Por Álvaro Chocano, Country Manager de Cibergestión Chile
La industria financiera vive uno de los cambios más profundos de las últimas décadas. No se trata solo de digitalizar canales o automatizar tareas aisladas: hablamos de rediseñar la forma en que fluye la información, se toman decisiones y se ejecutan los procesos. En ese contexto, el Open Banking se ha convertido en un habilitador clave para transformar la operación desde su núcleo.
El Open Banking propone algo simple en concepto, pero poderoso en la práctica: permitir que los datos financieros —con autorización del cliente— puedan integrarse de forma segura entre distintas instituciones y plataformas.
Esto rompe los silos tradicionales y abre la puerta a ecosistemas donde bancos, fintechs, aseguradoras y proveedores tecnológicos pueden colaborar en tiempo real. El resultado no es solo más innovación de producto, sino una operación mucho más eficiente y conectada.

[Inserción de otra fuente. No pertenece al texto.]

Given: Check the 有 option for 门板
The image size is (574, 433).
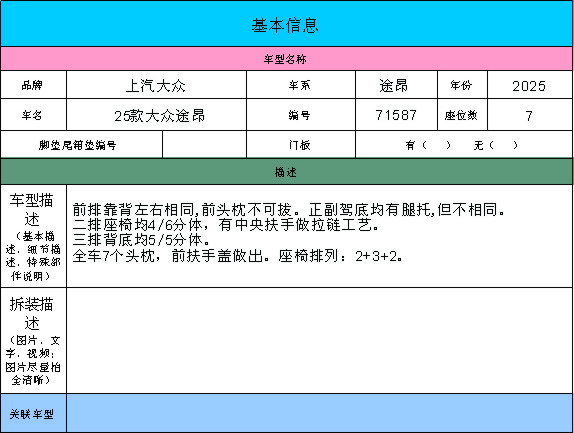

Desde el punto de vista operativo, uno de los impactos más visibles es la reducción de fricciones. Procesos que antes dependían de documentos físicos, validaciones manuales o consultas fragmentadas ahora pueden resolverse mediante integraciones directas y flujos de datos estructurados. La verificación de ingresos, la validación de cuentas, el análisis de comportamiento financiero y la evaluación de riesgo pueden ejecutarse con mayor velocidad y menor margen de error.
También hay un cambio relevante en la calidad del control. Cuando los datos viajan por interfaces seguras y trazables, cada consulta, cada validación y cada uso de información queda registrado. Esto fortalece el cumplimiento regulatorio, facilita auditorías y mejora la gobernanza de los procesos. La operación deja de ser una “caja negra” y se convierte en un flujo observable y medible.
Otro efecto importante es la posibilidad de diseñar procesos verdaderamente end-to-end. El Open Banking permite conectar etapas que antes estaban desconectadas: originación, evaluación, formalización, desembolso y seguimiento. Al integrar datos externos de forma estructurada, los modelos operativos pueden automatizar decisiones, activar reglas de negocio y disparar validaciones sin intervención humana innecesaria. Así, los equipos dejan de dedicar tiempo a tareas repetitivas y pueden enfocarse en gestión y mejora continua.
Por supuesto, el avance de Open Banking también eleva el estándar de seguridad y arquitectura tecnológica. No basta con abrir datos: hay que hacerlo con marcos de consentimiento robustos, cifrado, monitoreo y políticas claras de uso. Las organizaciones que obtienen mayor valor son aquellas que combinan apertura con disciplina operativa, integrando ciberseguridad, gestión de identidades y control de accesos como parte natural del diseño de procesos.
En los próximos años, veremos que esta herramienta no será solo un “proyecto regulatorio” o una iniciativa de innovación, sino un componente estructural de la operación financiera. Las instituciones que lo integren a su arquitectura de procesos —no solo a sus APIs— lograrán ventajas reales en eficiencia, control y capacidad de crecimiento.
En Cibergestión impulsamos esta evolución mediante modelos operativos digitales, integraciones seguras y procesos end-to-end que convierten los datos en decisiones y las decisiones en resultados medibles. Nuestro enfoque combina tecnología, gobierno del proceso y especialización operativa para que la apertura de datos se traduzca en eficiencia real, menor riesgo y mejor experiencia para clientes y aliados del ecosistema financiero.